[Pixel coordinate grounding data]
* * *

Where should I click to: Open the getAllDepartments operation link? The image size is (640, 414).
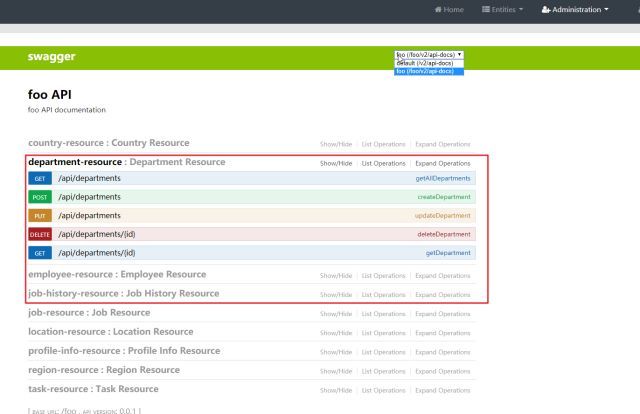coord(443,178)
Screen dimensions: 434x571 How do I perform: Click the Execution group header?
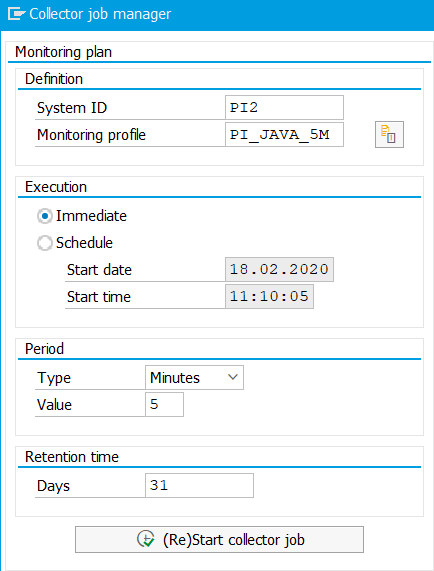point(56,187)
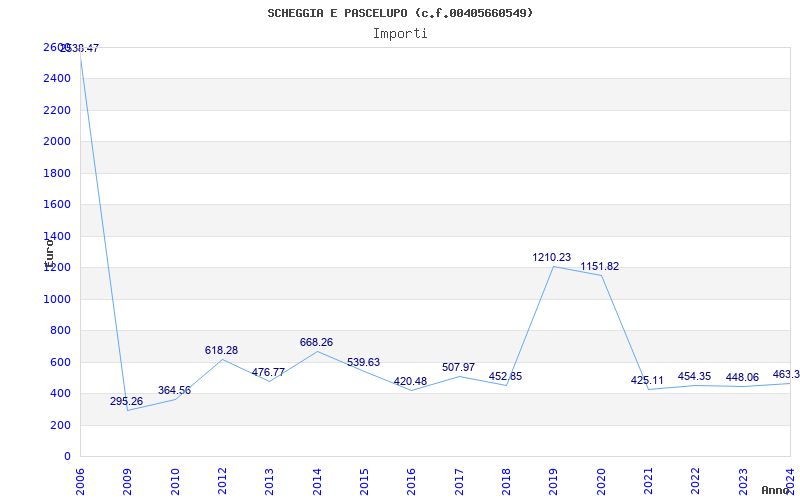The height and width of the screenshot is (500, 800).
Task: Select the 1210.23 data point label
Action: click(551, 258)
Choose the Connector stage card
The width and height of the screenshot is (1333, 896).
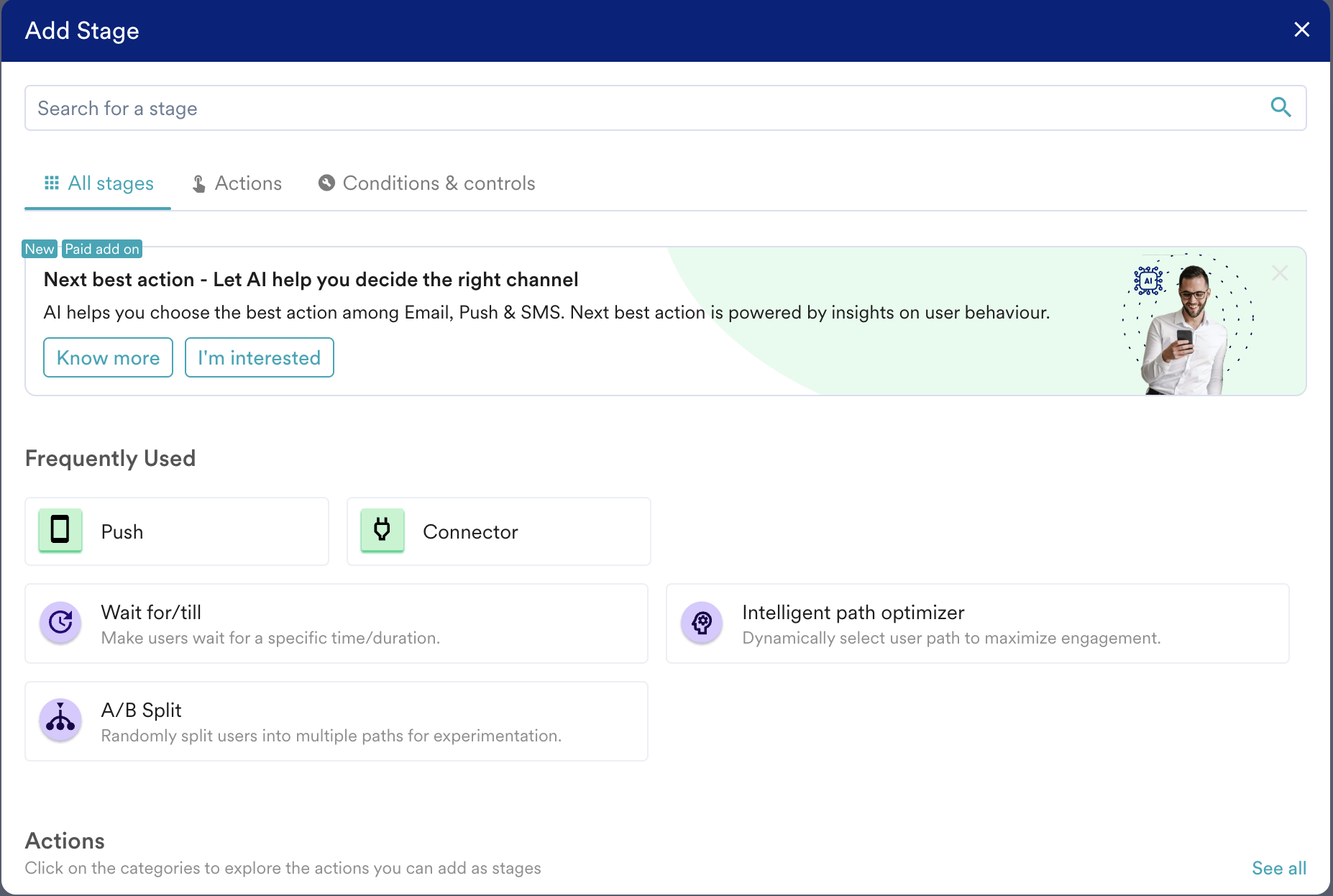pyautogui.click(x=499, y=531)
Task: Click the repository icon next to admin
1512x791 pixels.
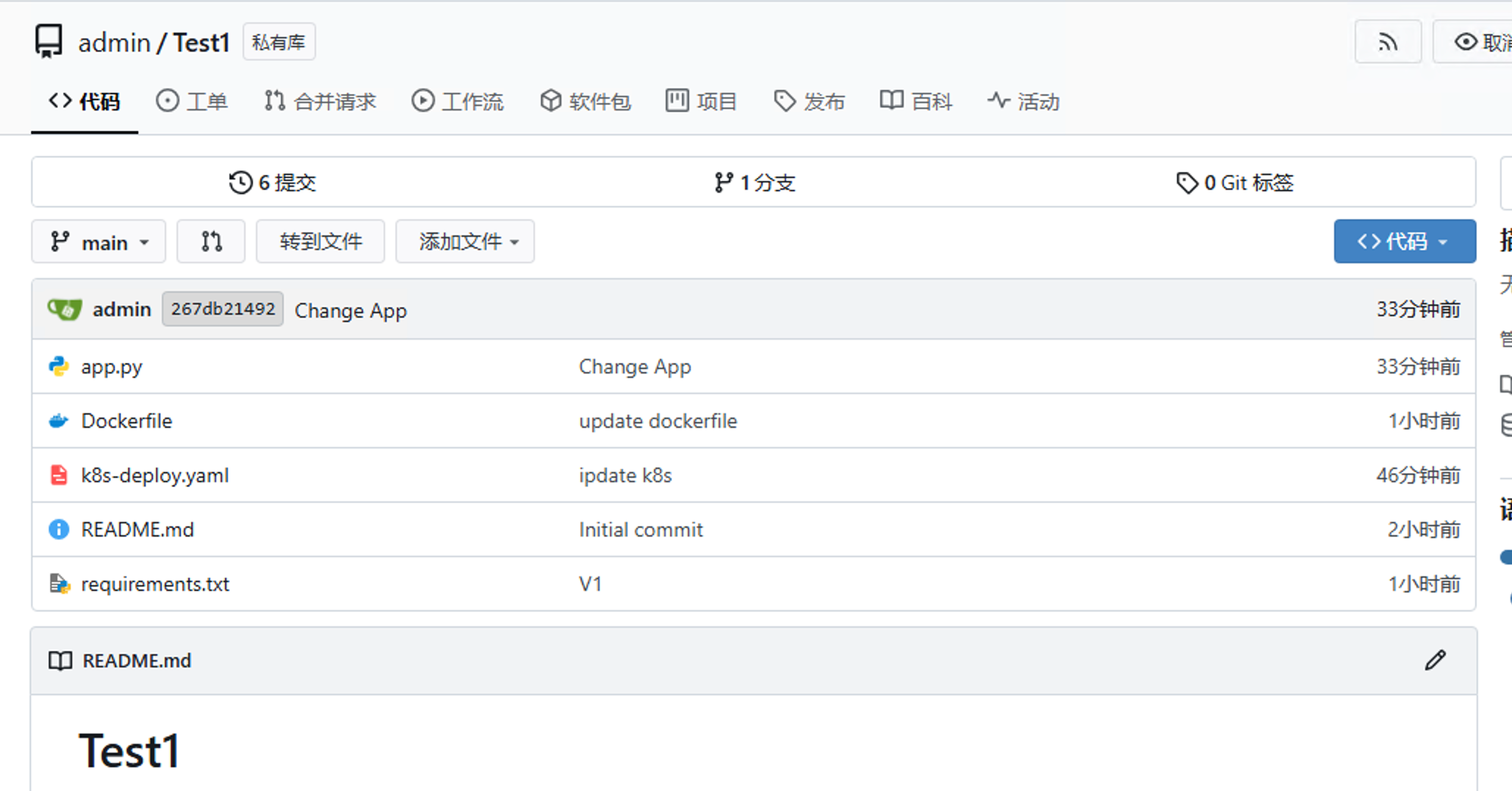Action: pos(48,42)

* * *

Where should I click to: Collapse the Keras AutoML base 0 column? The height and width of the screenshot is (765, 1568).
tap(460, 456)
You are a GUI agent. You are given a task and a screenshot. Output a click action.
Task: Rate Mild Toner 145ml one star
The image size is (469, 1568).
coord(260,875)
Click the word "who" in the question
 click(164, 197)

* * *

• [Exercise directions]
The lines to set down run from the line with "Screen dimensions: 434x571" up to and including the line with "Task: Click the repository icon next to admin" in the entries above. Reproduce them exactly, with no pictures.

• [Result of the exercise]
Screen dimensions: 434x571 How do I perform: Click the Execution group header?
point(56,187)
The height and width of the screenshot is (500, 800).
Task: Select the 1210.23 data point label
Action: click(551, 258)
Choose the Connector stage card
The width and height of the screenshot is (1333, 896).
pyautogui.click(x=499, y=531)
Task: Click the repository icon next to admin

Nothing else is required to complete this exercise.